Protect your investment and prolong the life of your roof: we’ve got four tips to keep your roof in good shape and avoid having to replace it before its time.
Inspect Your Roof and Repair Broken Shingles
Once a month, make it a habit to inspect the roof to look for cracked or missing shingles or areas where water pools and isn’t draining. You don’t need to climb up on the roof — just grab a pair of binoculars and do a quick visual scan. If you notice any damage, repair it quickly before a small issue turns into a big and expensive problem.
Clean Your Gutters
Gutters work by directing water off your roof and away from your home—but if they’re clogged or damaged, they can’t do their job and water will collect on your roof, weakening the shingles, soffit (the part of the overhang where the roof and siding meet), and fascia (the “transition trim” behind the gutter that runs along the bottom edge of the roof) and causing damage to your windows, siding, and foundation. Follow these step-by-step instructions to clean your gutters, then install downspout guards, downspout screens, snap-in gutter screens or mesh gutter guards to keep gutters clear so water can move through them.

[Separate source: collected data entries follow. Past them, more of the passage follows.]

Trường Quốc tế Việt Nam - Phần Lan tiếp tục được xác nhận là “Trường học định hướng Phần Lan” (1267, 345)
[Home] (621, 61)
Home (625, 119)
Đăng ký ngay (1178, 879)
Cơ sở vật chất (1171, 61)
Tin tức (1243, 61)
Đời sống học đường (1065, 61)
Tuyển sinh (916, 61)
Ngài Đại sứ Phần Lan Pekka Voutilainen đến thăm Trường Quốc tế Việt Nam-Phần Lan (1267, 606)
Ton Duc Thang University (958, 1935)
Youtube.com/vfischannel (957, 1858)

Trim Overhanging Branches and Clear Leaves
Tree limbs and branches that hang over your roof pose a number of risks: they can scrape across the shingles and strip away the asphalt, fall and cause major damage, and provide squirrels and other rodents with easy access to your home. Any branches that are within 10 feet of your home should be trimmed back. But take note that unless you know what you’re doing, this is a job for a professional: one wrong move and you can cause expensive damage to your home or seriously injure yourself.

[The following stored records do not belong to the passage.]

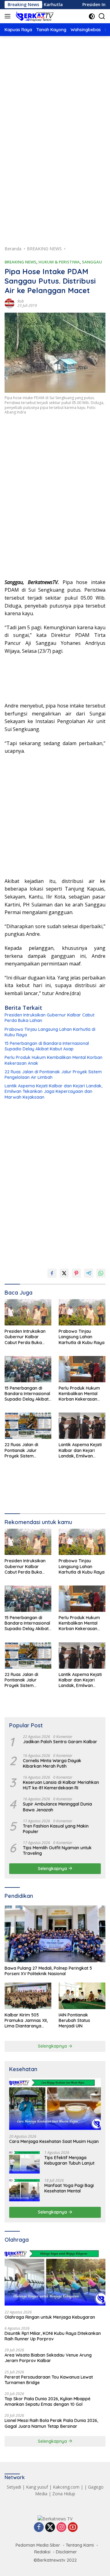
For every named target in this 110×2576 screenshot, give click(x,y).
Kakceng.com (66, 2487)
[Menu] (9, 16)
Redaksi (42, 2552)
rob (20, 301)
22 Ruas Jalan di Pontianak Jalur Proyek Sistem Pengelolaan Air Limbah (53, 1074)
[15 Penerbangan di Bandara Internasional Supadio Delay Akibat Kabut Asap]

Overhanging branches can also lead to leaves collecting on your roof, where they trap moisture and decompose. This creates an environment where mold, algae, moss, and even weeds can start sprouting on the roof. If you have a low-pitched roof, you can simply use a leaf blower or a broom on an extension pole to pull the leaves down. If you have a high-pitched roof, you’ll need to use a roof rake to remove leaves or call in a professional to safely get the job done.
Prevent Ice Dams
Take a look up at the roof: do you see icicles dangling from the gutters and mounds of ice on the roof? These are signs of an ice dam, which form when water from melting snow freezes at the edge of your roof, before it can drain into the gutters. This ice can back up on your roof, peeling back the shingles and letting water leak into your home. To see if water has seeped in, check the attic and exterior walls for water stains or moisture, blistering paint, or other signs of damage.

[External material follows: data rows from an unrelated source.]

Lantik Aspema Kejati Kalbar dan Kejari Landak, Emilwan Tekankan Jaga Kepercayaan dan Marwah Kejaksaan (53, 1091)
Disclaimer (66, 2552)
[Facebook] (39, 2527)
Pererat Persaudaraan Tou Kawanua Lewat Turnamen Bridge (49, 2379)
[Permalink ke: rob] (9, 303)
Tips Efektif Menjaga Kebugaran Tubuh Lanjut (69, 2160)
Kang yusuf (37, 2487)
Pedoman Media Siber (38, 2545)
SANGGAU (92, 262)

Once ice dams have formed, you can use a roof rake to remove snow along the edge of the roof—but even better is to stop them from forming in the first place. Frost King’s roof cable kits are an affordable, easy-to-install solution that keeps melt water flowing through gutters and downspouts, even in frigid below-zero temperatures. They’re secured along the eaves with strong, durable clips and give off heat to prevent melted snow from refreezing before it reaches the gutters. Watch this video to learn how to install our Roof and Gutter De-Icing Kit:
Your roof is one of the most important parts of your home, but it’s easy to forget about it. These simple maintenance steps can prolong the life of your roof and keep it in great shape for years to come.